Across the globe, population patterns are in flux as borders close and economic opportunities shrink. People are returning home, making homes in places they only visited occasionally, or being sent home and not allowed to cross borders.

“COVID-19 has created the worst of all possible disruptions: an almost complete global halt to human mobility,” Erol Yayboke, a senior fellow with the Center for Strategic and International Studies, noted in a recent study of the coronavirus' impact on global migration.

Those with options may be choosing to move out of population centers and into seasonal places.

High-end travelers are settling for, say, glamping in national parks, or villas on private islands, says Meredith Broder, a luxury travel designer based in Moorestown.

At the other end, though, options have vanished. Workers who relied on traveling to other locations to find economic lifelines — ranging from the Jersey Shore, where international students on J1 visas long have filled gaps in staffing, to India, where internal migration from villages to cities was halted — are no longer able. Also vanishing: the money sent back home — some $551 billion sent to low- and middle-income countries in 2019, according to data from the World Bank.

“What we have seen is that so far, people have gone home,” Yayboke said. The toll could be lasting.

“It’s an excuse to keep people out,” Yayboke said. “It’s much easier to erect barriers than to tear them down."

Fear of getting stuck

Broder, the travel consultant, thinks it will be years before people resume pre-COVID-19 travel habits, not so much because of the fear of getting sick, but because of the fear of getting stuck.
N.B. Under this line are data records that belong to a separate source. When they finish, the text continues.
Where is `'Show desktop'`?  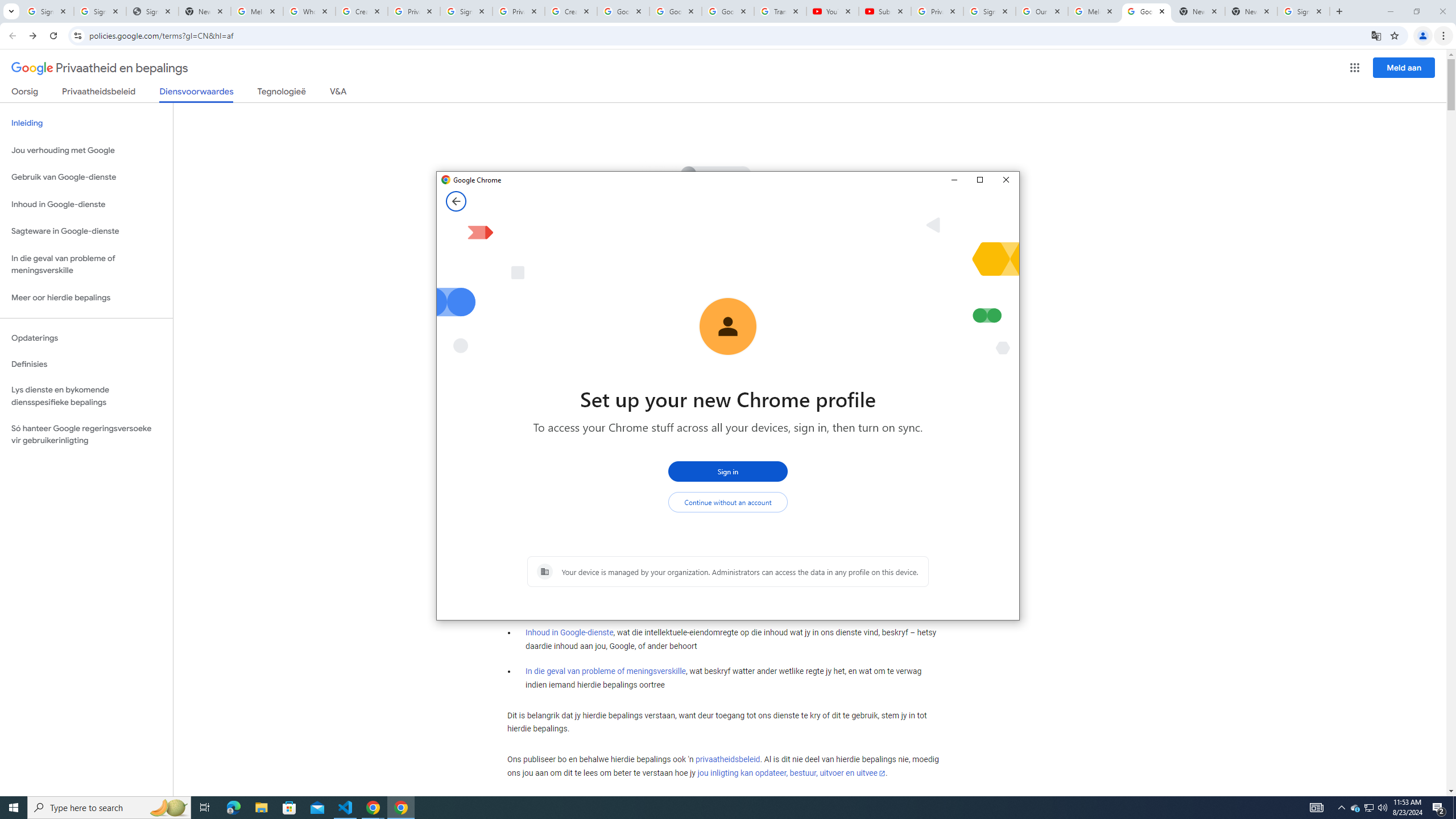 'Show desktop' is located at coordinates (1454, 806).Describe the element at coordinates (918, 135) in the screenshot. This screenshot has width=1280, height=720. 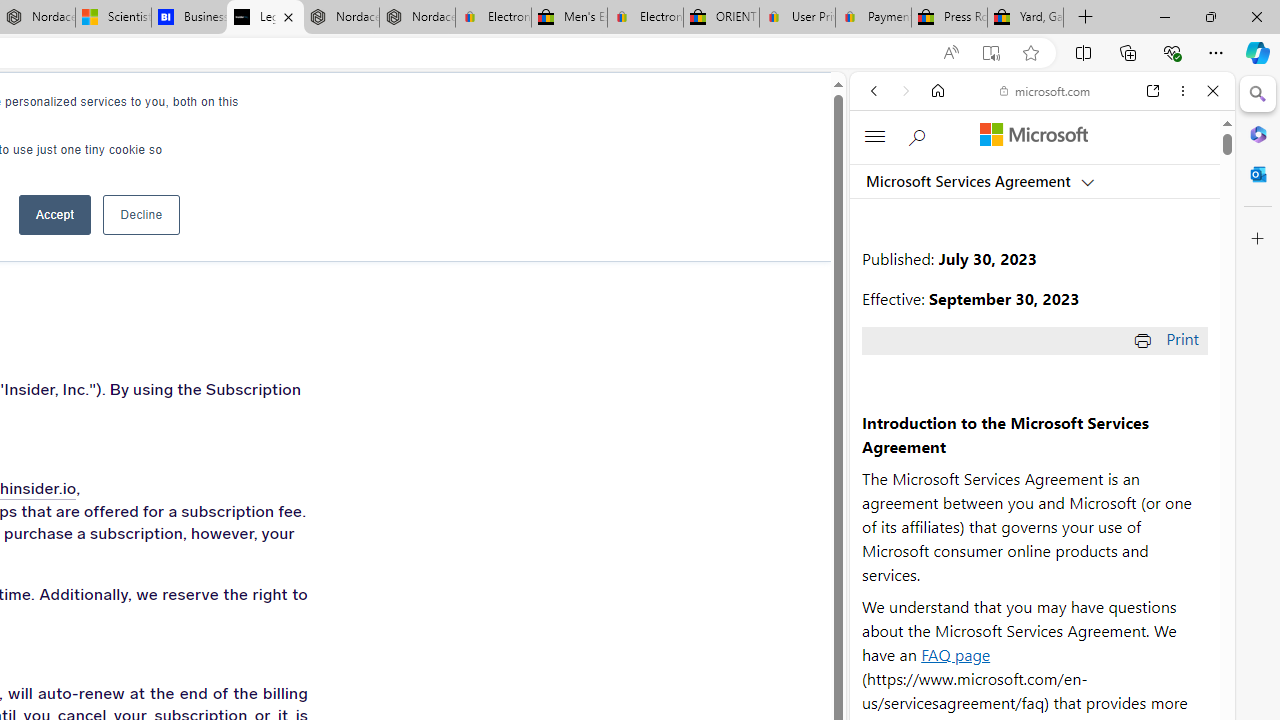
I see `'Search Microsoft.com'` at that location. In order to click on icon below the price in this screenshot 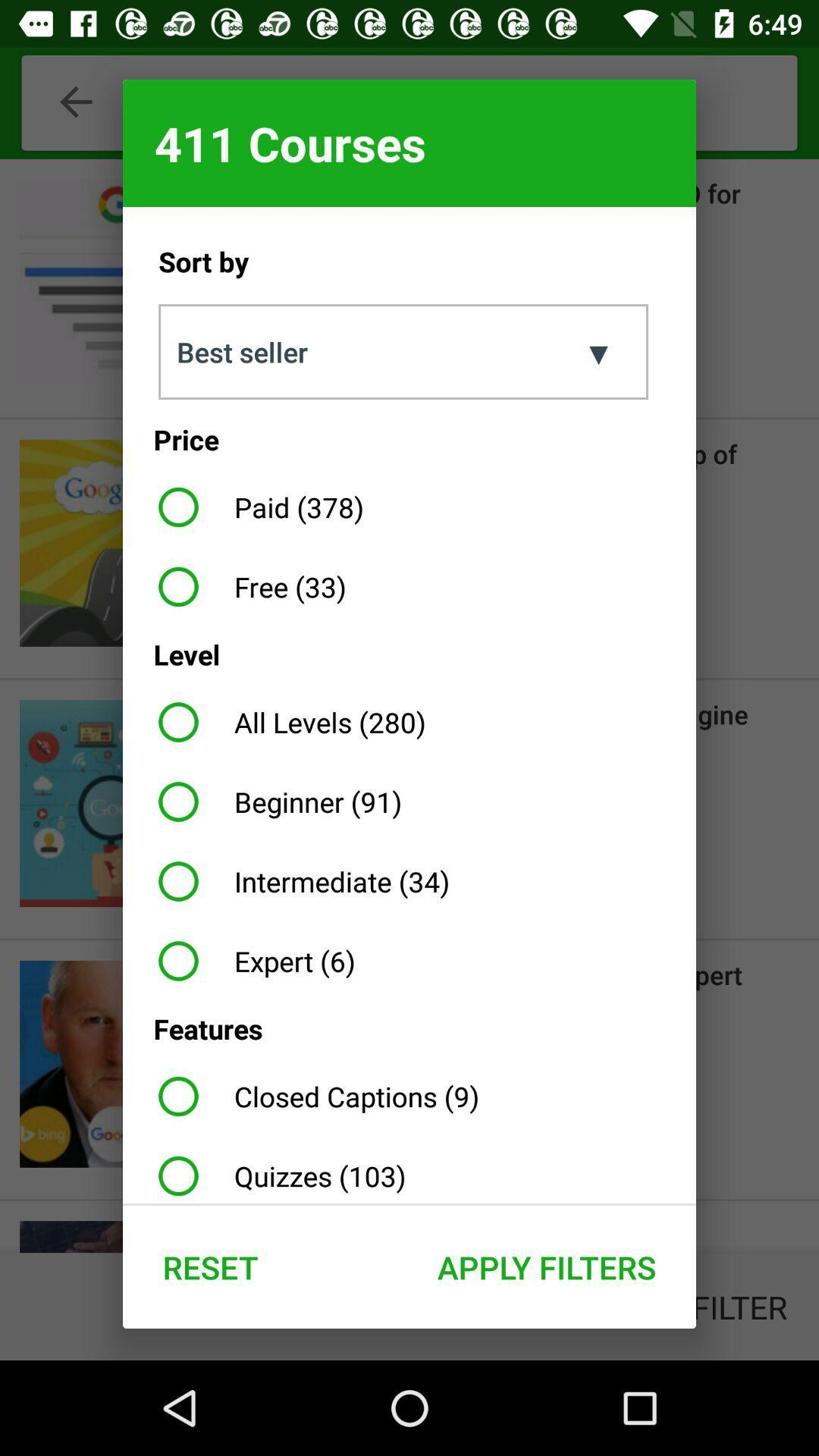, I will do `click(254, 507)`.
The pulling up of the welcome mat has been jolting to clients unused to any global stop signs, she said.

“It’s all how the rest of the world looks at the United States,” Broder said. "We’ve gone from the most welcome passport to one of the least welcome.”

Schwarz and others bringing their cosmopolitan energy into small and seasonal towns believe the places will benefit from their enthusiasm and economic votes of confidence.

“There’s a lot of us,” said Schwarz, a hospitality consultant. “I’ve been screaming this all over the place, trying to get all my friends to invest down here.”

But can these towns handle it? What will the impact be on local schools and real estate? On the local culture?

Thurston worries about people with economic might muscling into new places, investing in their own interests, blotting out what came before. “Money always finds a way to move,” Thurston notes.

The ultimate boundary

Despite leaning in to pleasures closer to home, and being at last reunited with family this month for an extended stay on Long Beach Island, Edelstein, 70, says the coronavirus boundaries have weighed on her, especially as she confronts health issues and getting older.

Randy Rosen, 67, of Margate, also worries about time passing, with visits to grandchildren more regulated than the international trips she planned. “There’s still destinations on our bucket list,” Rosen says. “When will I get to them?”

It is a searing reality for those approaching the ultimate boundary: life’s final chapters.

“It’s wasted time,” Edelstein said. “It’s very frustrating. My world has become somewhat small and in my mind it’s still big.”